Epstein was involved in a lot of things, and not only with underage females. Delving into all the publicly available material on Epstein, investigative journalist Whitney Webb needed two volumes to trace Epstein’s complex and mysterious career. She meticulously reconstructs the elaborate nebula of his connections to the world not just of finance, but also of espionage and crime. Her two volumes were published last year with the title, “One Nation Under Blackmail.”

Given all the chatter the WSJ’s articles have generated, at breakfast this morning I thought it appropriate to raise the question not so much of Epstein’s story itself, but of the way the press responds to the public’s need for information. After reminding Chad of the context, I shared these thoughts with Chad.

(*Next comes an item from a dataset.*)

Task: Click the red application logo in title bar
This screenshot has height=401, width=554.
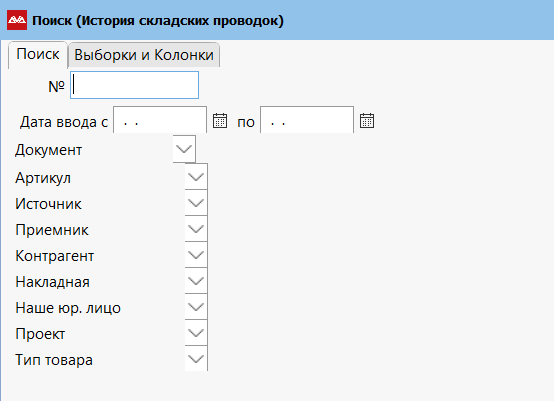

“The Journal appears to confirm, though only partially and obliquely, much of what Webb has described. Because of the implications — including the inevitable embarassment for people who have carefully crafted their public image of respectability — the Journal should either release the documents or, as Wikileaks was wont to do, share them with a number of serious newspapers to ensure a minimum level of objectivity and transparency. This story and all its implications are of vital interest to the public in a democracy. What, apart from the commercial interest of owning a scoop, explains the Wall Street Journal’s reluctance to do so?”

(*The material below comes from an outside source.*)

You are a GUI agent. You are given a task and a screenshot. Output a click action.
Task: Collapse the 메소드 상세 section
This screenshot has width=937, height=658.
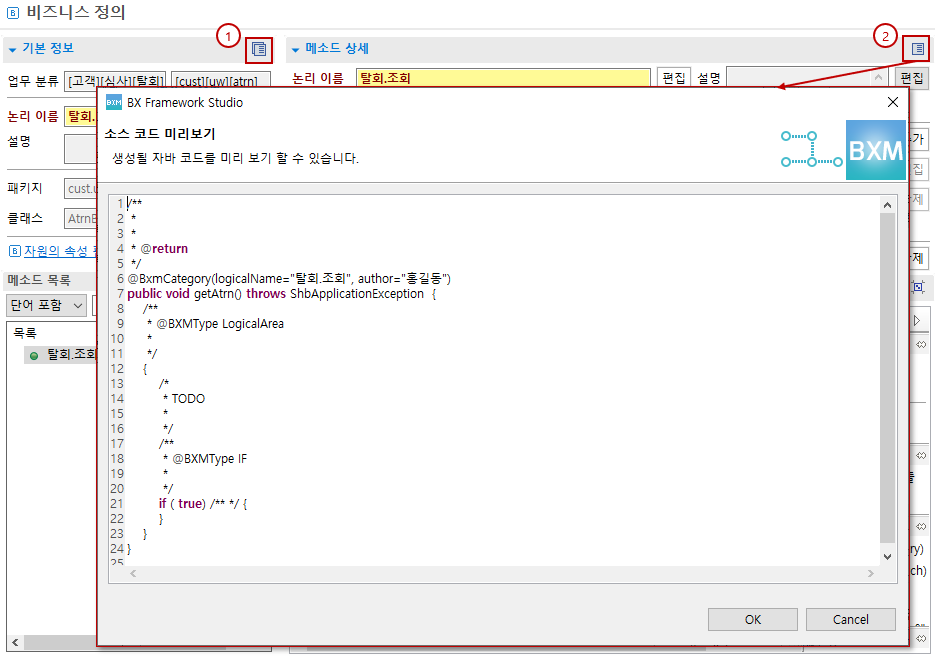(296, 49)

Chad’s typically evasive answer nevertheless summed up some of the major barriers that now exist between the public and truth about the behavior of our democracies’ ruling classes.

“One possible reason could be legal concerns, as the documents may contain sensitive information that could result in lawsuits or legal repercussions if released without proper authorization. The Wall Street Journal may also be concerned about damaging its relationships with sources or subjects of future articles if it is perceived as betraying their trust by releasing the documents. Additionally, the newspaper may be concerned about the ethical implications of publishing potentially salacious material that could harm individuals’ reputations without clear evidence of wrongdoing. Ultimately, without further information or comment from the Wall Street Journal, it is difficult to determine their exact reasoning for not releasing the documents.”

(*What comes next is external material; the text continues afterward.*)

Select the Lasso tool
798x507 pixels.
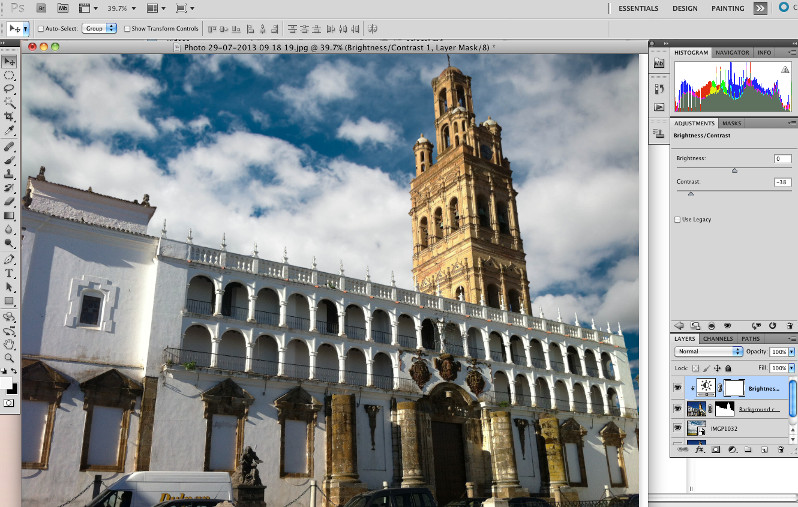(x=9, y=88)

“Thank you Chad. All that is true, in a very general way. Knowing as much, we naïve consumers of the news should beware of anything that is reported. At the very least, we should suspect that we are never getting the full story. Is that a fair conclusion?”

Chad agreed. “It is always important to approach news stories with a critical eye and recognize that any single source may have limitations or biases in their reporting. While many news organizations strive to report stories as objectively and completely as possible, the reality is that no organization is perfect and every journalist has their own set of perspectives and experiences that can affect how they report and interpret events. As news consumers, it is important to seek out multiple sources of information, including those that may have different perspectives or biases, and to approach news stories with a healthy dose of skepticism until all the facts are known. By doing so, we can better understand complex issues and make informed judgments about the information presented to us.”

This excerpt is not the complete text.